_EXERCISE INSTRUCTIONS:_ Your response should consist of the records below, repeated exactly.

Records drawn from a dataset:
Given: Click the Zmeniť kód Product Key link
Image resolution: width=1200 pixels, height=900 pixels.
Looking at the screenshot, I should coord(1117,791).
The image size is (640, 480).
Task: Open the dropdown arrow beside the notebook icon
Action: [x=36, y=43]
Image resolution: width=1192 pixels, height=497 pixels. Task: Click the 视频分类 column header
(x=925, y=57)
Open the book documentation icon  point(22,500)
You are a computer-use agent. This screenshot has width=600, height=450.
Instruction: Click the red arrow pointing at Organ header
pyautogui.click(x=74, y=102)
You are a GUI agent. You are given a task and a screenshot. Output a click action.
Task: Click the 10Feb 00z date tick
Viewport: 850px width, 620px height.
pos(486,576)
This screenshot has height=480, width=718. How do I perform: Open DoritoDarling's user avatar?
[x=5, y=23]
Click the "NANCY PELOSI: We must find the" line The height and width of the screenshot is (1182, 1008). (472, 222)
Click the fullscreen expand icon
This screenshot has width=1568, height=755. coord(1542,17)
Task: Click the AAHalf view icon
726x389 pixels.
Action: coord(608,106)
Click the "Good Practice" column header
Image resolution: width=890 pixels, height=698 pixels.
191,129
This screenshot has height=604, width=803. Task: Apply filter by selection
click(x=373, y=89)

_THE ANSWER:_
Given: Click the Zmeniť kód Product Key link
Image resolution: width=1200 pixels, height=900 pixels.
Looking at the screenshot, I should coord(1117,791).
The image size is (640, 480).
Task: Open the dropdown arrow beside the notebook icon
Action: [x=36, y=43]
Image resolution: width=1192 pixels, height=497 pixels. Task: Click the 视频分类 column header
(x=925, y=57)
Open the book documentation icon  point(22,500)
You are a computer-use agent. This screenshot has width=600, height=450.
Instruction: Click the red arrow pointing at Organ header
pyautogui.click(x=74, y=102)
You are a GUI agent. You are given a task and a screenshot. Output a click action.
Task: Click the 10Feb 00z date tick
Viewport: 850px width, 620px height.
pos(486,576)
This screenshot has height=480, width=718. How do I perform: Open DoritoDarling's user avatar?
[x=5, y=23]
Click the "NANCY PELOSI: We must find the" line The height and width of the screenshot is (1182, 1008). (472, 222)
Click the fullscreen expand icon
This screenshot has width=1568, height=755. coord(1542,17)
Task: Click the AAHalf view icon
726x389 pixels.
Action: coord(608,106)
Click the "Good Practice" column header
Image resolution: width=890 pixels, height=698 pixels.
191,129
This screenshot has height=604, width=803. Task: Apply filter by selection
click(x=373, y=89)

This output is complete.